I think this is a wrong way to look at it. OP says that he invested a lot of time into becoming proficient in something that today appears to be very close to part extinction.

I think that the question is legit, and he's likely not the only person asking oneself this question.

My take on the question is ability to adapt and learn new skills. Some will succeed some will fail but staying in status-quo position will certainly more likely lead to a failure rather than the success.

Your first point hits the nail on the head. We are expected to have side projects and to keep up with new things (outside of work) but most other jobs don't have that. I would be okay with my work sending me off for additional training, on company time, but I don't want it to consume the time I have left after work.
I don't know why but our profession for some reason is different than the others in this respect and people often like to think that this is a norm and if you're not doing it you're not worthwhile. I think it has to do with some interesting psychological effects of people who are generally attracted to this profession but also due to the companies who implemented those mental hacks as a means to attract people who are 100% for it. Leetcode style interviews where you virtually have to spend months to prepare oneself for the interview, even as a senior, is one example of that but I also do remember the age, which was not too long ago, where your resume wouldn't even get a look if you didn't have several open-source repositories/contributions to show. This is in some part even valid as of today.

There are plenty of such examples but both of these imply that you're ready to devote a lot of your extra time, before or after the job, only that you can show you're relevant in the eyes of those who are the decision makers. This normally means that you're single, that you have no kids, family, no other hobbies but programming etc. This works when you're in your 20's and only up to the certain point unless you become a weirdo in your 30's and 40's etc. without any of these.

However, in the age where we are met with the uncertainty, it may become a new normal to devote extra effort in order to be able to remain not competitive but a mere candidate for the job. Some will find the incentive for this extra pain, some will not but I think it won't be easy. Perhaps in 5 years time we will only have "AI applied" engineers developing or specializing their own models for given domains. Writing code as we have it today I think it's already a thing of a past.

> for some reason

I think the reason is quite simple. Software is endlessly configurable. And thus a lot higher chance to get the configuration wrong.

This is what makes it attractive, and makes it hard to get right.

You cannot get good at it without making a ton of mistakes. When companies look for people with a lot of side projects, they are looking at people who already have made such mistakes and learned from them, preferably on their own time and not on paid, companies time.
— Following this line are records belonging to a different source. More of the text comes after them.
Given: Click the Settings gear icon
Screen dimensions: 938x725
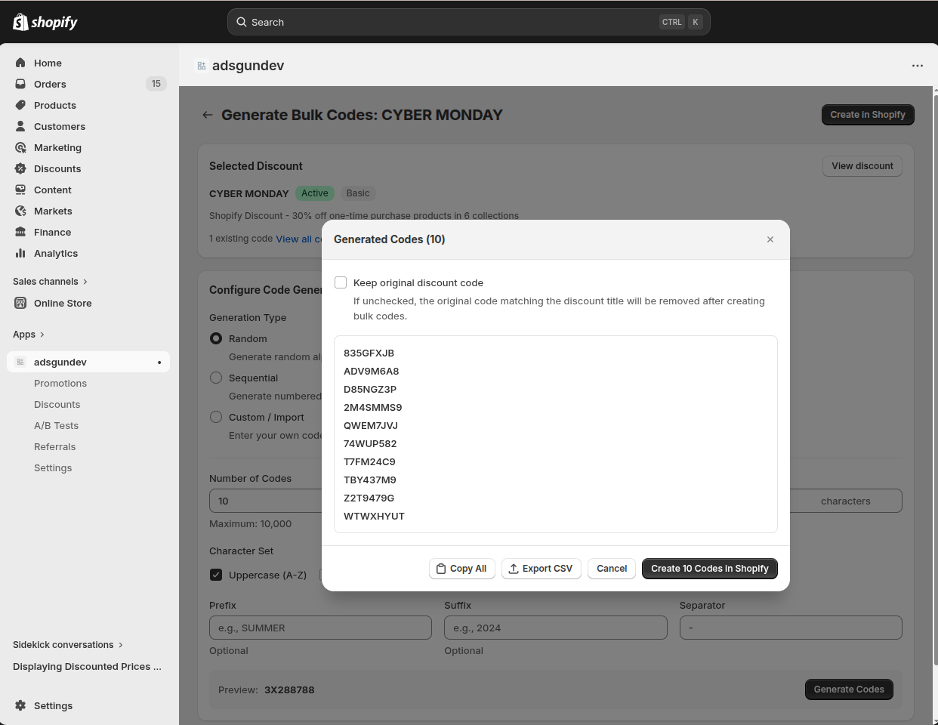Looking at the screenshot, I should coord(20,705).
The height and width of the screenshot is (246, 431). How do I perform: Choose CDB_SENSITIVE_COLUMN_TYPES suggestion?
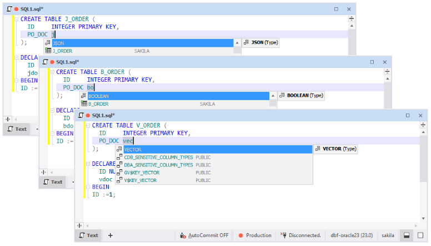click(158, 157)
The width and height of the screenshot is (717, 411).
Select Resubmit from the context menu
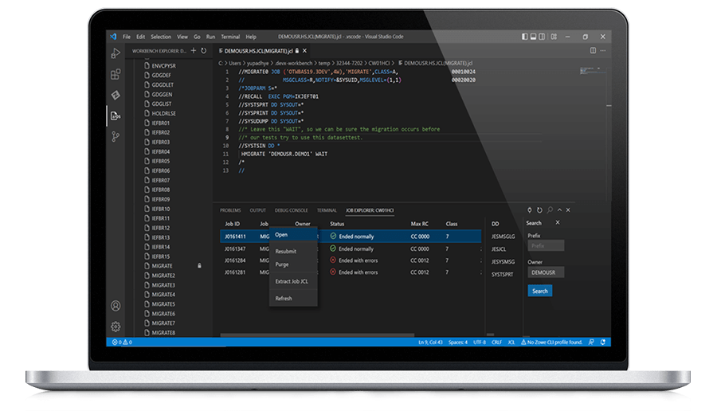(x=286, y=251)
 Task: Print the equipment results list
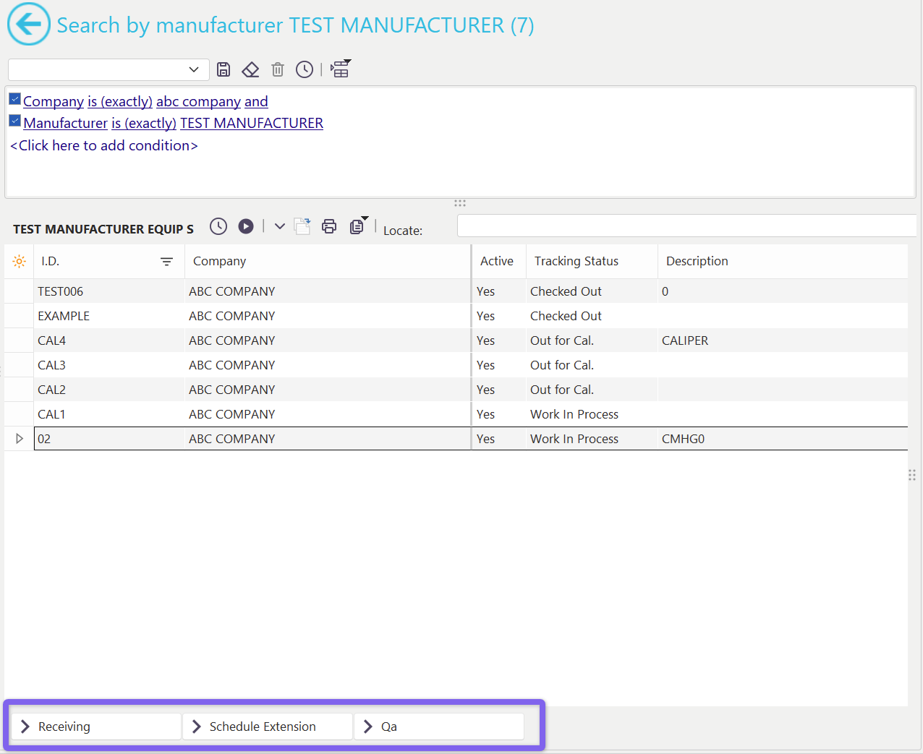(329, 226)
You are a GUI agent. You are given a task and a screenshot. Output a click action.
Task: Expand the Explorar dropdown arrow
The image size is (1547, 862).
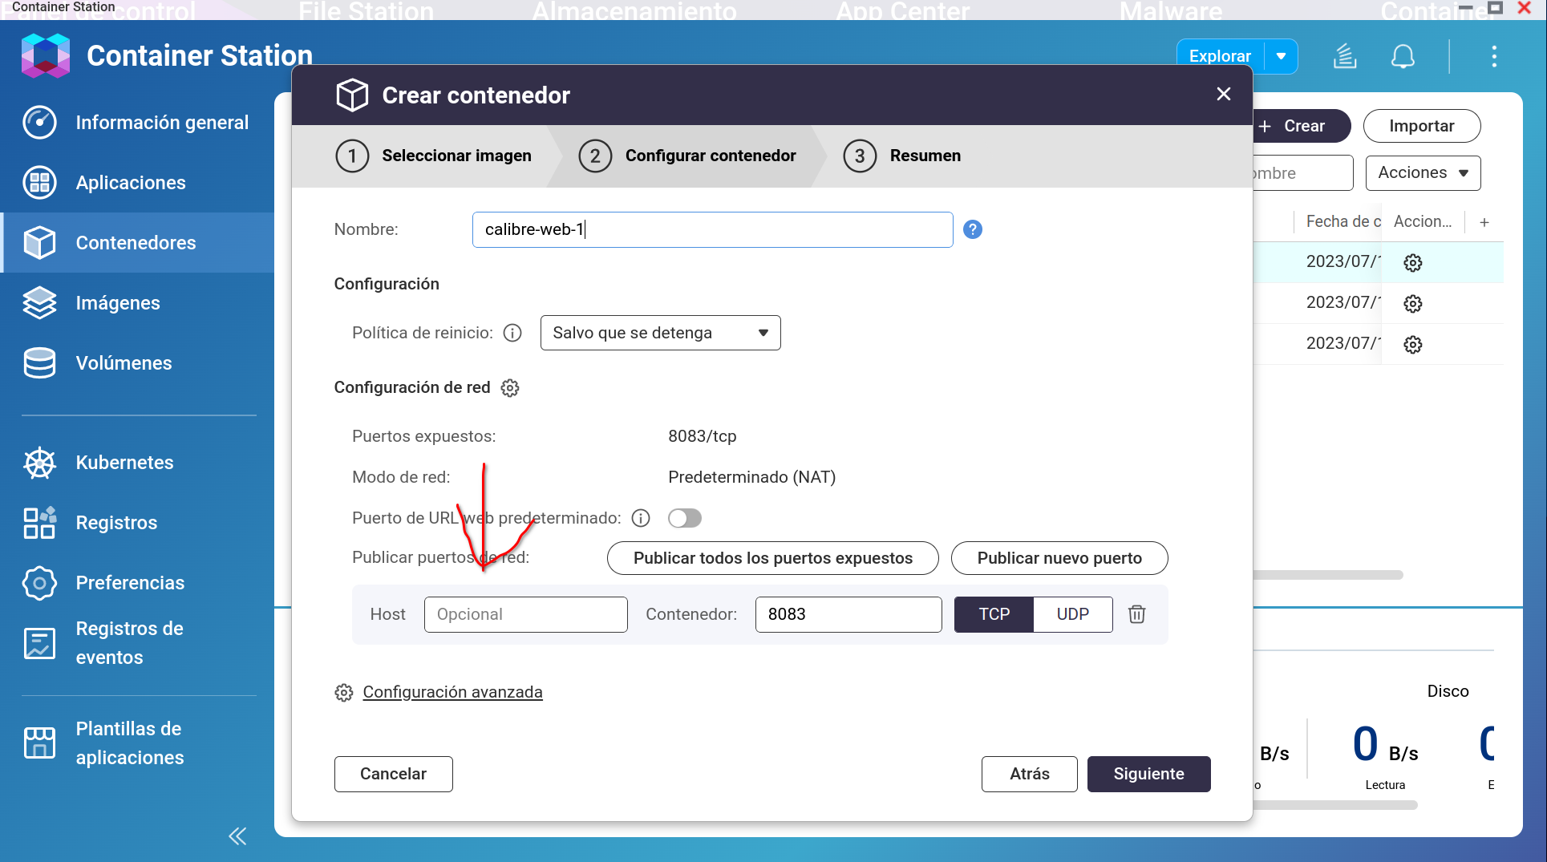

That argument would be sound if no other profession existed that is at least comparably complex.
It is not about complexity.

I ll list some attributes of software development that makes it unique.

* No hard rules, textbooks to follow, industry as a whole still make costly mistakes and recovery cycles.

* No easy way to gauge the requirement-fit of the thing you made. Only time will tell.

* Cheap (financially) to practice, make mistakes and learn.

Software development as a career was born, reached maturity and died in less than 100 years (being generous).

It never had time to develop into a truly professional field like medicine, law or engineering.

I don't know where you take the idea that it's dead or dying as a discipline. The need for software solutions is clearly bigger than ever and growing. And what I see, even as and especially with LLM coding becoming more prevalent, is a breakneck rapid decline in the quality of delivered software and a downright explosion of security issues and incidents.
AI is making it so that”working with computers” is no longer a viable career path. At least that’s the goal.

As AI allows more and more people to accomplish tasks without a deep understanding of computers, “working with computers“ will be as much of a marketable job skill as “working with pencils” 50 or 100 years ago.